INSTRUCTIONS FOR THE TASK >> Whenever a line contains the string "computer", copy it out of the entries.

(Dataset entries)
>>

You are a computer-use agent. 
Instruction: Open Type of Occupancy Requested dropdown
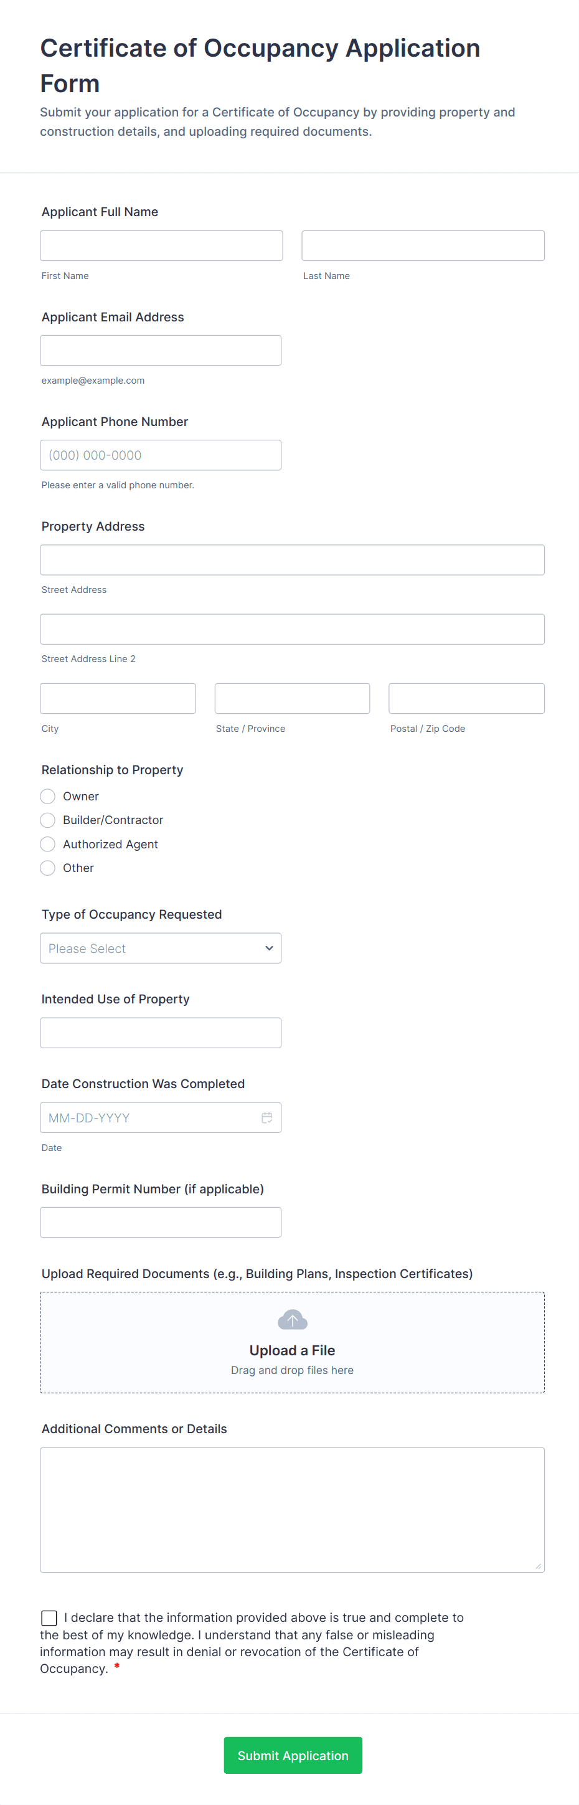pos(160,948)
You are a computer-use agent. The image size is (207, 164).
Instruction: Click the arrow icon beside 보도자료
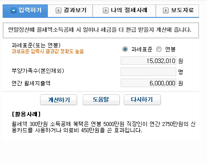coord(166,11)
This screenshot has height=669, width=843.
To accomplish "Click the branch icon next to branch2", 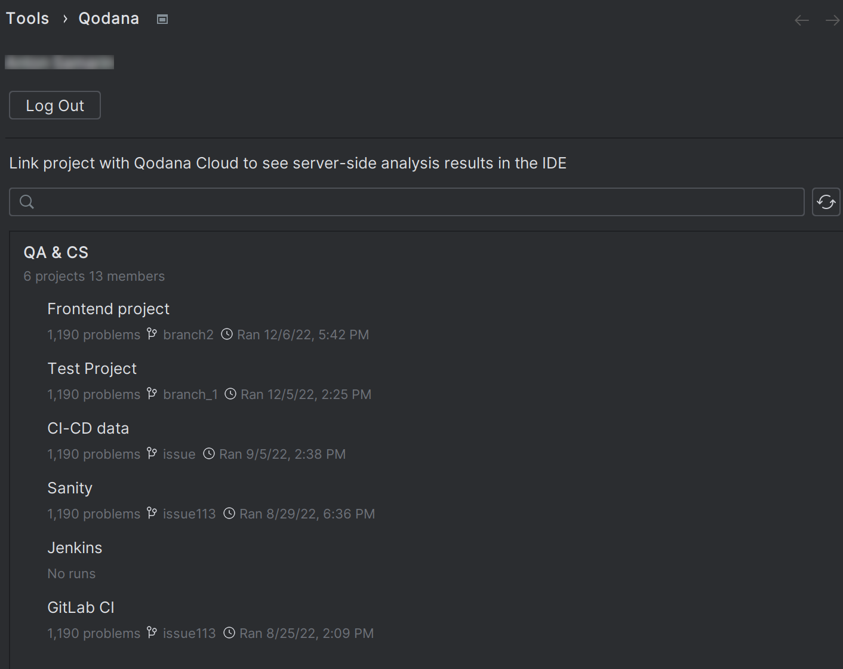I will [x=152, y=334].
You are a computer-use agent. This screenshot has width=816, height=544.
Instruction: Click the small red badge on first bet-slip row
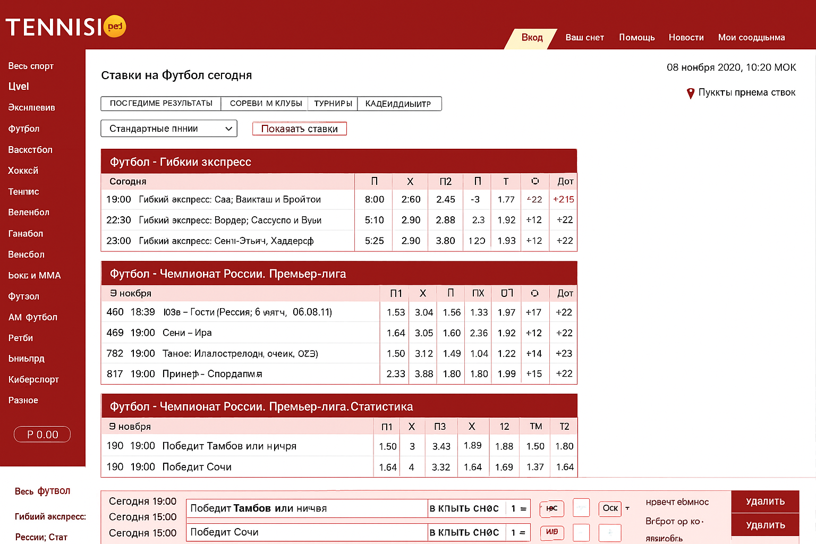tap(551, 508)
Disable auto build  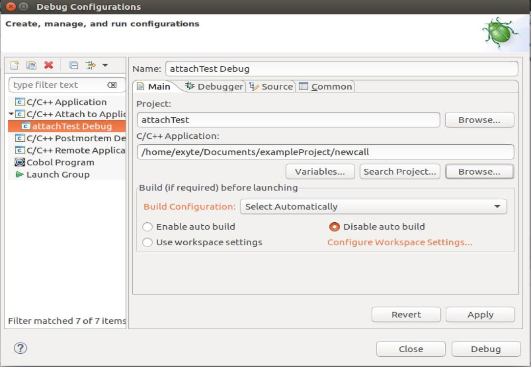(334, 227)
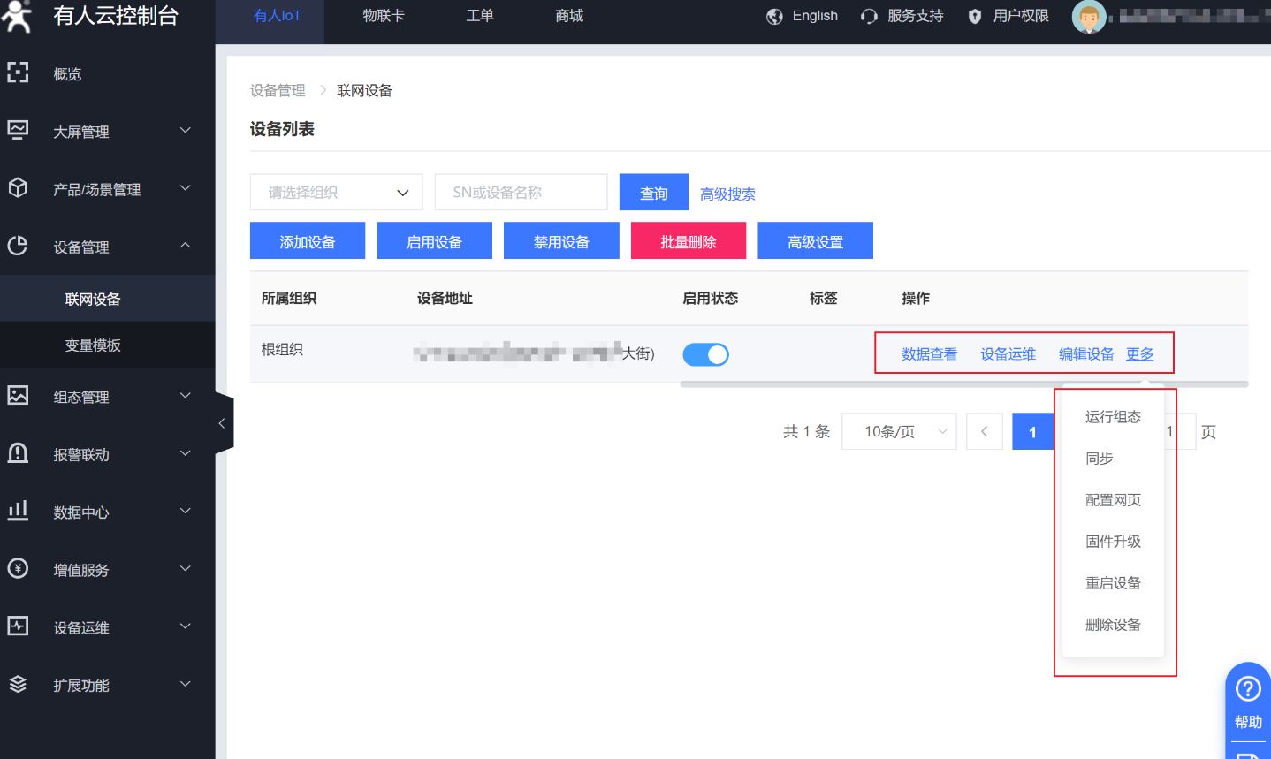The width and height of the screenshot is (1271, 759).
Task: Click the value-added services yen icon
Action: coord(18,568)
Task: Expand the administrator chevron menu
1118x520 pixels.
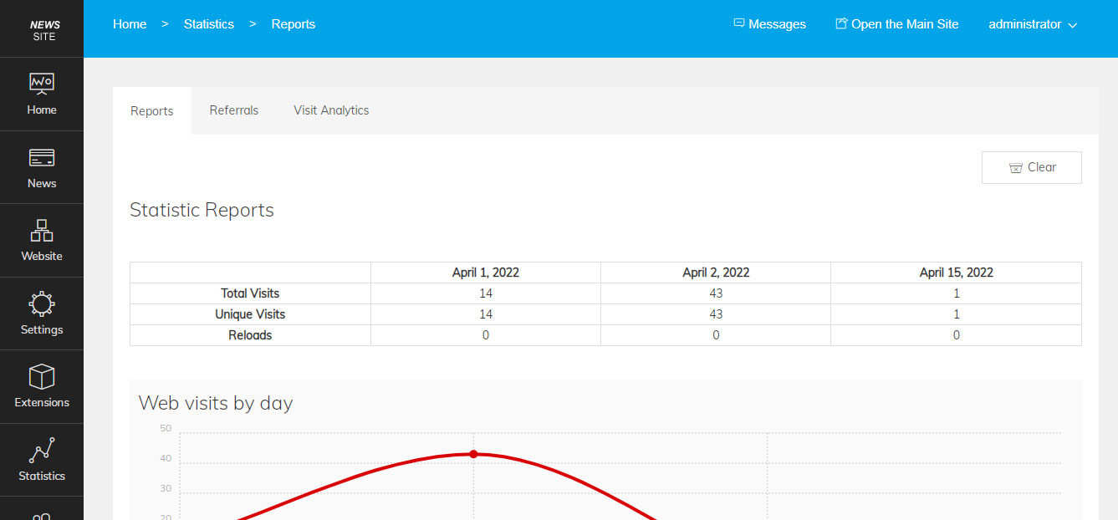Action: point(1073,24)
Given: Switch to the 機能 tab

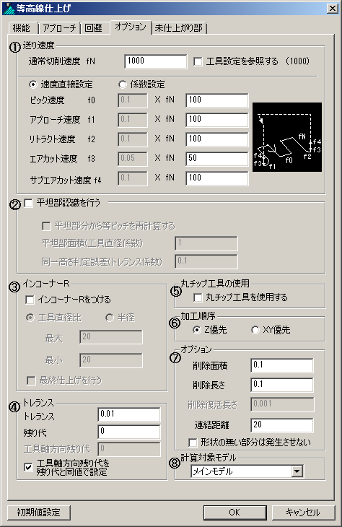Looking at the screenshot, I should [x=22, y=28].
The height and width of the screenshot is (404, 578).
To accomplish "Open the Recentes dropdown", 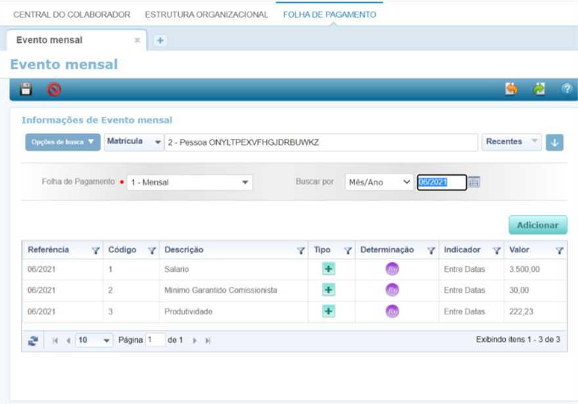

<<

ANSWER FOR THE TASK >>
You are a computer-use agent. 
You are a computer-use agent. The image size is (207, 164).
You are a computer-use agent. This screenshot has width=816, height=544.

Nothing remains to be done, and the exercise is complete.